A small electronic device (around the size of a microchip card) that you can top up with a particular currency by simply touching with your contactless bank card or a smartphone through a banking app. You spend the money available on it the same way - touch it to any chip and pin reader and pay for a product/service.
The device has no Bluetooth, wifi, or remote connection of any sort apart from contactless loading and discharging of monetary value. It is not associated with your identity and keeps no record of transactions, only shows the amount of currency it currently contains.
Replace cash with something material and conceptually and functionally similar.
No need for bank accounts, electronic wallets, etc. to use the device and pay/get paid.
Maintain anonymity when paying/getting paid.
It is a solution to this problem.
To enable top up with contactless bank cards, smartphones, smartwatches, etc. the device should work by a similar principle that chip and pin readers work, so it's pretty clear that a simple microchip (like on a credit card) won't do. It has to have the means to set the amount that will be loaded on it through contactless "touch". It also has to show you the amount currently loaded on it.
I think a card as thick as 2-4 standard microchip cards would do to hold the required electronics in place. You could go about different ways on how to set up the user interface, but I think the best would be to implement a small touch screen.
You'd activate the touch screen by entering your pin code. The screen shows you the amount of currency on the device. There is an "accept top-up" button. After pressing it a number keyboard shows up and you enter the exact amount to be loaded on the device, then press "confirm".
After that, the device is ready to accept contactless payment/top-up through various means. You can cancel this active mode by pressing another button. The device also cancels it automatically if it doesn't receive contactless transaction in due time.
Another interface option is to use a non-digital screen and a few buttons (a tiny physical keyboard). This might let the battery hold longer. The battery could be rechargeable or replaceable. If it was disposable then the device should warn the user well in advance to take the money out of it before the battery dies.
When you want to pay using the device, you don't have to do anything apart from touching it to the chip and pin reader (just like contactless bank card).

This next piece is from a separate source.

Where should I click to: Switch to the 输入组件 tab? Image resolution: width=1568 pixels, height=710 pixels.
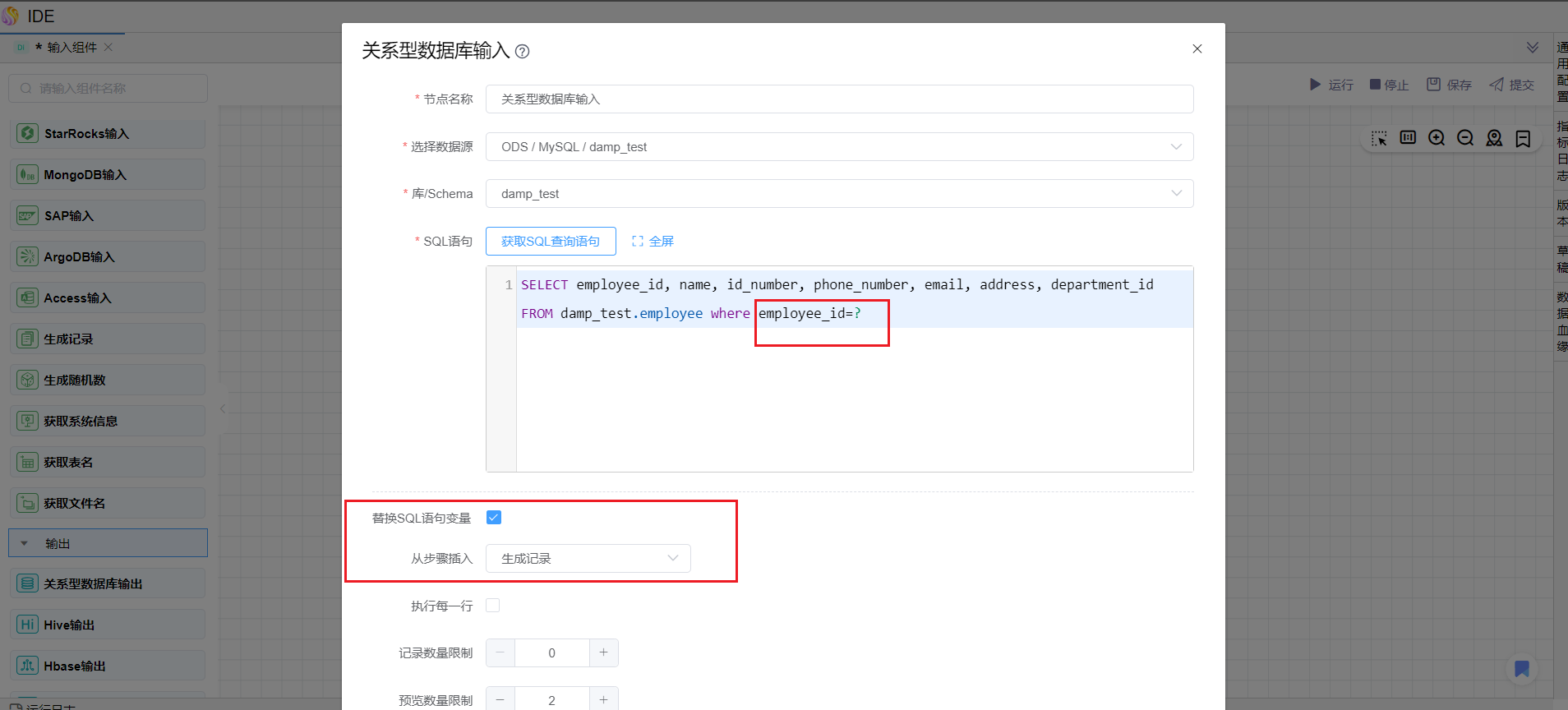click(x=71, y=48)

There could be separate devices for separate currencies (EUR, USD, Bitcoin, etc.) and I think it might be a good idea to set the limit amount that can be loaded on the device. That way it would be less of a detriment to lose the device. Similarly as banknotes have different monetary values, different devices could have different limit amounts to load on them. You'd use some for gathering and paying smaller sums and others for bigger transactions.